__DIRECTIONS FOR THIS TASK__
Both ends included, set down the lines from the line containing "Where should I" through the last line of the records below, without pictures.

___ DATASET ENTRIES ___

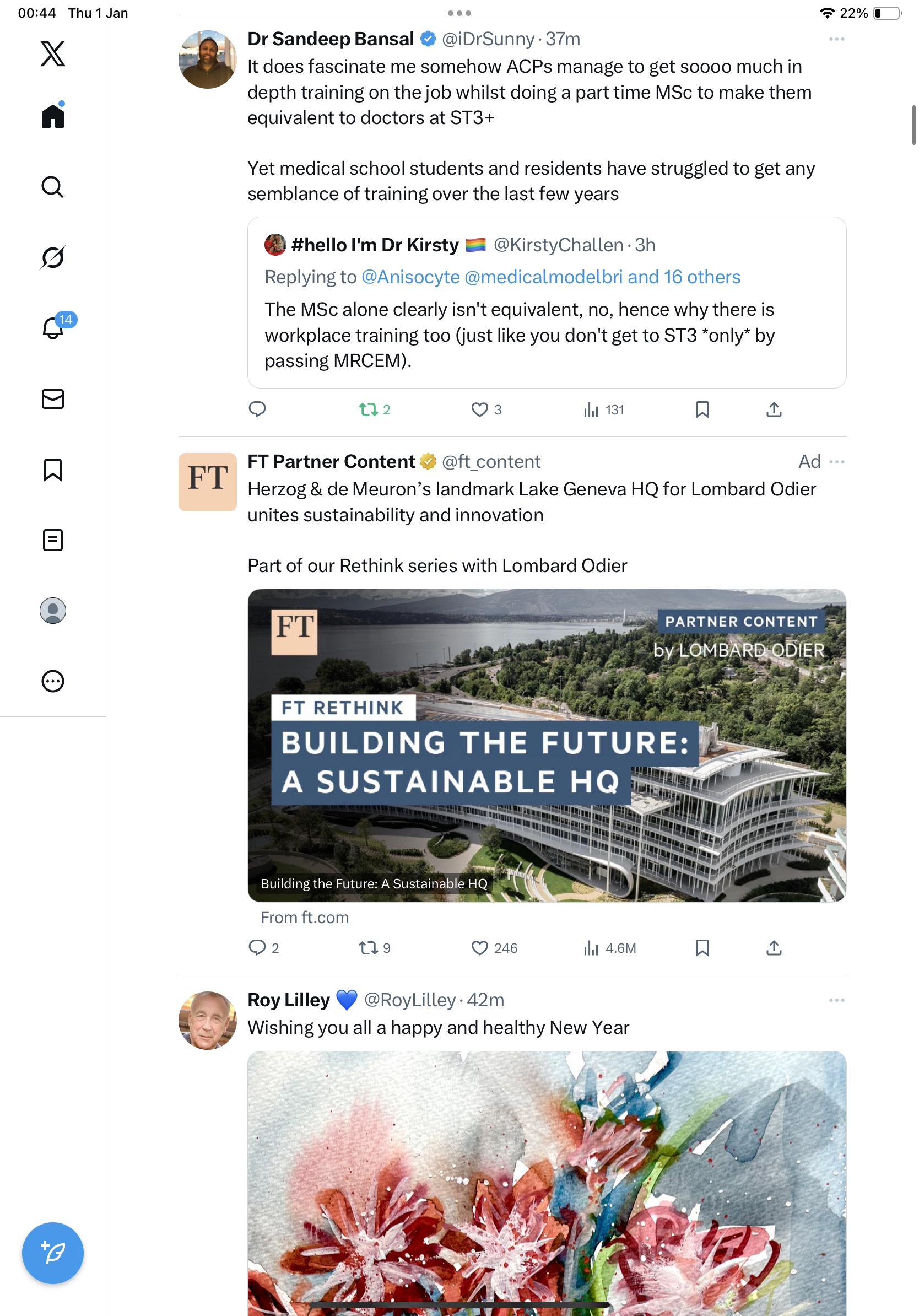This screenshot has height=1316, width=919.
Task: Go to Home feed
Action: tap(53, 116)
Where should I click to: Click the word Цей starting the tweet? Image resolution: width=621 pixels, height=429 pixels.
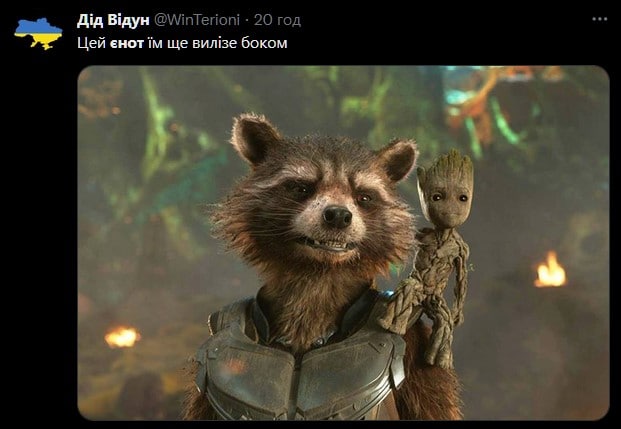point(91,43)
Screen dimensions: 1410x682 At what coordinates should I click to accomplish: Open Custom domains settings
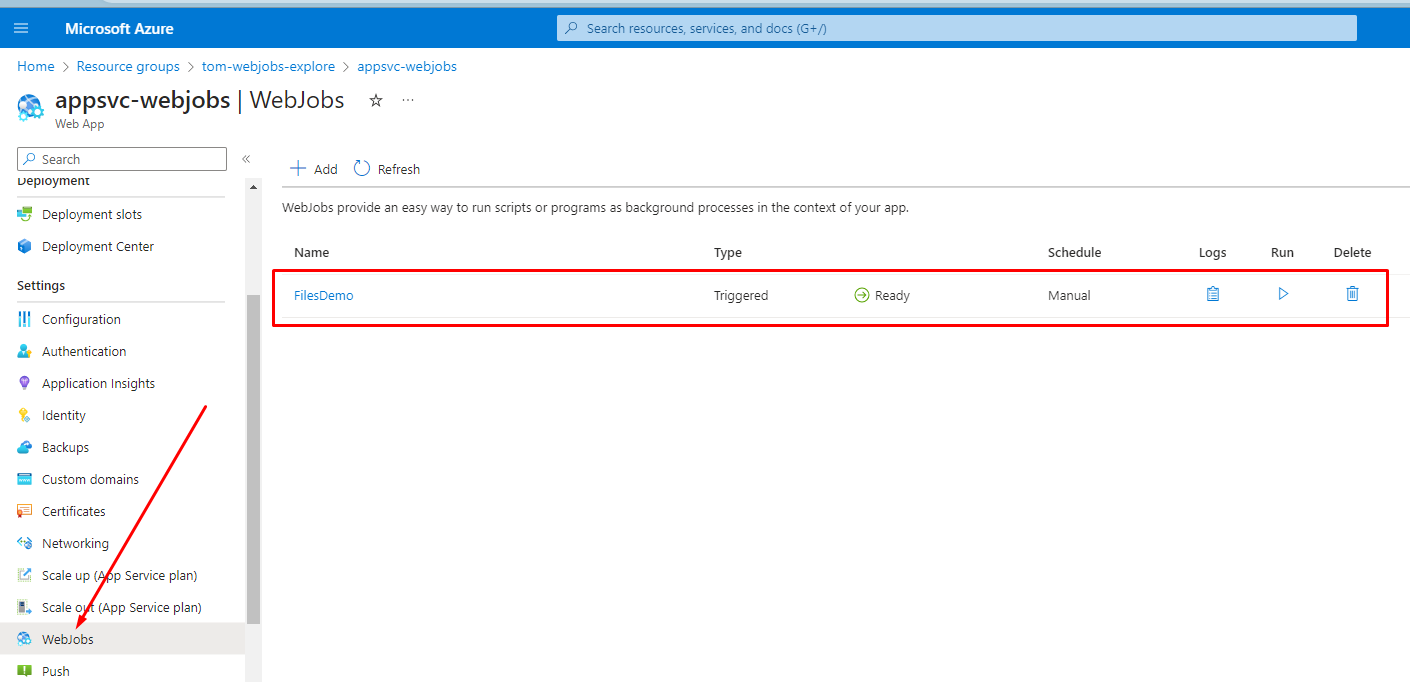point(90,478)
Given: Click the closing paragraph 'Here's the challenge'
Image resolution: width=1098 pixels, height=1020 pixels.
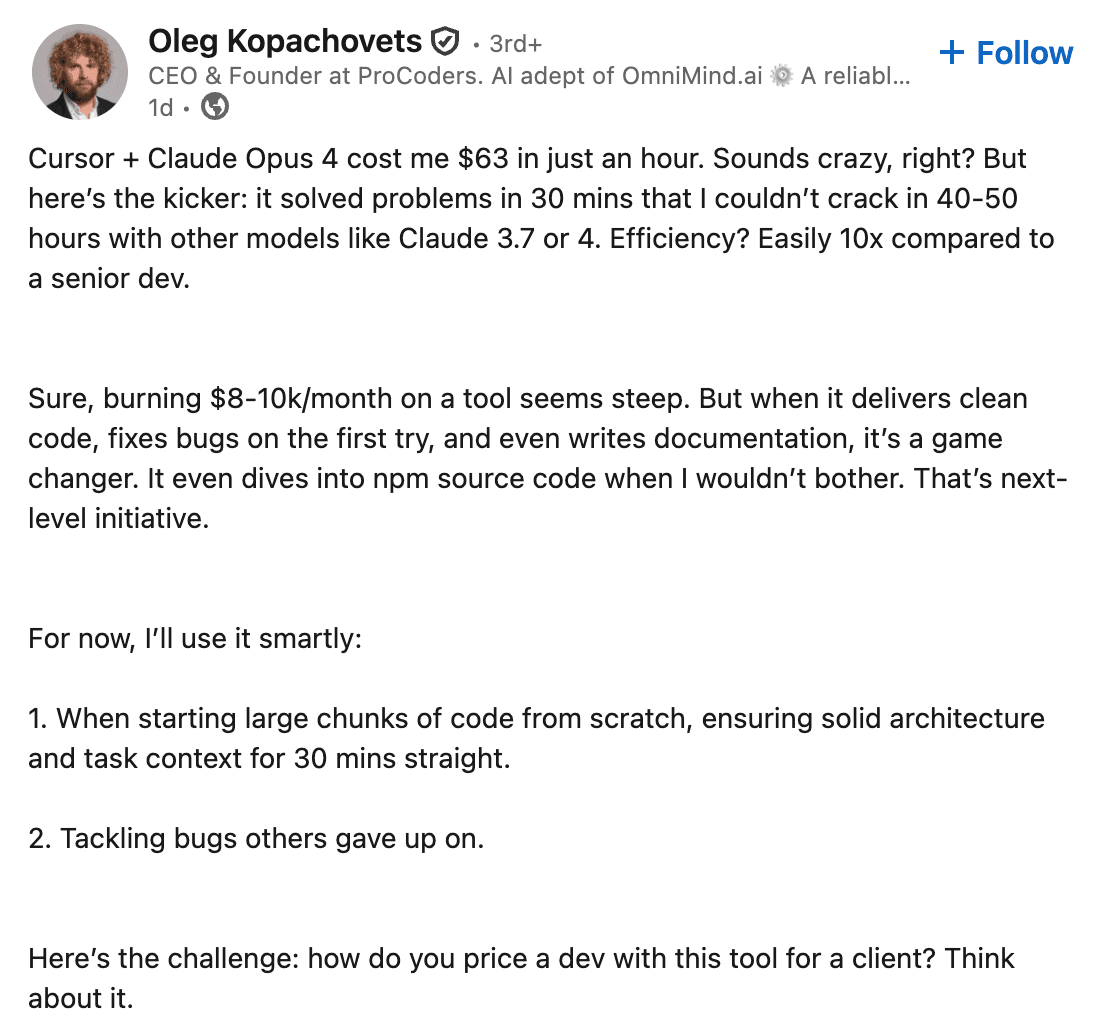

___

__RESPONSE TO THE EXERCISE__
Where should I click to: Click the word Цей starting the tweet? Image resolution: width=621 pixels, height=429 pixels.
point(91,43)
Screen dimensions: 1410x682 At what coordinates should I click to accomplish: Open Custom domains settings
point(90,478)
Given: Click the closing paragraph 'Here's the challenge'
Image resolution: width=1098 pixels, height=1020 pixels.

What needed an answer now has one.